Al Otmi, M. - Presenter, University of Florida
Sampath, J., University of Florida
Understanding the dynamics of polymer relaxation is crucial for addressing phenomena such as physical aging and plasticization in glassy polymers. Free volume within these materials can change due to polymer relaxation, chain rearrangement, and structural evolution towards equilibrium. Classical molecular dynamics simulations offer powerful means to analyze these dynamics. However, the associated timescales for physical aging can be prohibitively long. Traditional molecular dynamics often falls short in capturing slow dynamics related to physical aging due to these extended timescales. Enhanced sampling techniques can accelerate exploration of configuration space, improving the sampling of rare and slow events. This study utilizes well-tempered metadynamics, an enhanced sampling method, to probe the molecular mechanisms underlying polymer relaxation during physical aging and plasticization. Metadynamics employs a bias potential constructed from a sum of Gaussian functions deposited along the trajectory of a chosen collective variable (CV).

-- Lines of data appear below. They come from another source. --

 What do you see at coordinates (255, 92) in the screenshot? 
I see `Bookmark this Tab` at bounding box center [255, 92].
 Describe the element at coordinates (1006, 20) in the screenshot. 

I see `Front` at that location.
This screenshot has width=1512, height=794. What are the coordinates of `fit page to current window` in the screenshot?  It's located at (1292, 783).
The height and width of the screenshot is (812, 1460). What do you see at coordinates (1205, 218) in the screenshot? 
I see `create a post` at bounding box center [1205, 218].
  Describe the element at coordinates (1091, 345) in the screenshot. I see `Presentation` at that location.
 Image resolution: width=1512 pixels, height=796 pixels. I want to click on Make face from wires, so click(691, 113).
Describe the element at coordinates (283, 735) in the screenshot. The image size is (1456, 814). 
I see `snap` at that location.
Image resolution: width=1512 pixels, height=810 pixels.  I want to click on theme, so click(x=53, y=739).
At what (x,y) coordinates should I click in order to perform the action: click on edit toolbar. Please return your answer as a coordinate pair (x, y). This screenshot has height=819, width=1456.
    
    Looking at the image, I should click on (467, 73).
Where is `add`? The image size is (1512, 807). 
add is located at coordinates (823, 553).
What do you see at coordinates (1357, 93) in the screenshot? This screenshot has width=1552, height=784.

Our investigation focuses on polymers with intrinsic microporosity (PIM), characterized by rigid backbones and contortion sites that enhance free volume and microporosity. PIMs exhibit faster aging and swelling compared to other glassy membrane materials. We examine three different PIM structures (PIM-1, PIM-py, PIM-COOH). Polymers are parameterized using GAFF2 force field and constructed via the Polymatic simulated polymerization algorithm. Free volume of these polymers is analyzed using geometric (Zeo++) and energetic (VACUUMMS) approaches. Segmental relaxation, a key aspect of aging, is employed as collective variables (CVs) in our enhanced sampling. Specifically, we utilize various dihedral angles as CVs to construct free energy landscapes and visualize the energy surfaces along these CVs. Dihedrals angles around the spiro carbon shows a higher flexibility and lower torsion energy compared to dihedral angle around ether oxygen. Toluene is inserted as a plasticizer, and metadynamics incorporates CVs that capture toluene-polymer interactions. This approach elucidates how toluene influences chain dynamics and segmental mobility, ultimately leading to plasticization. All enhanced sampling calculations are performed using PLUMED package integrated with LAMMPS. Our findings shed light into relaxation and plasticization mechanisms into these state of the art polymers, and demonstrate the use of enhanced sampling to provide insight into the molecular origin of complex processes like physical aging and plasticization. This can pave the way for rational design strategies to develop more durable membranes for gas and solvent separation.